Heterologous biosynthetic crosstalk with the native mansouramycin cluster in Streptomyces albus Del14 reveals unexpected metabolites

Abstract

Streptomyces albus J1074 (now S. albidoflavus J1074) is a widely used heterologous host for natural product discovery due to its capacity to express biosynthetic gene clusters (BGCs) from diverse organisms. A derivative of this strain, S. albus Del14, enhances heterologous expression by reducing background metabolite production enabling the identification of the previously hidden BGC responsible for producing mansouramycins. In this study, we demonstrate the biosynthetic crosstalk between the native mansouramycin BGC in S. albus Del14 and introduced BGCs from three different organisms results in the production of novel compounds, some featuring rare and complex chemical scaffolds. These include malevonin, which combines NRPS- and mansouramycin-derived building blocks forming a fluorene scaffold, as well as 50-chloromansouramycin D, a halogenated derivative of mansouramycin D. Additionally, we identified mansevorone, a compound structurally similar to mansouramycin D but utilizing a different tryptophan-derived C7 precursor.

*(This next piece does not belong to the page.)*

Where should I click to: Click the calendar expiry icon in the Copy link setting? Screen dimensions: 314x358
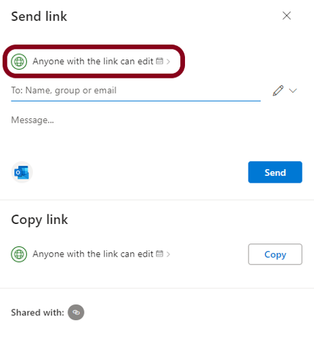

This precursor likely arises from the activation of native genes in the host S. albus Del14, triggered by SARP regulators present on the introduced BGC. These findings highlight the evolutionary significance of BGC interactions and underscore their potential as a powerful tool for discovering novel natural products, providing insights that could inform innovative strategies in biosynthetic engineering and the guided evolution of new bioactive compounds.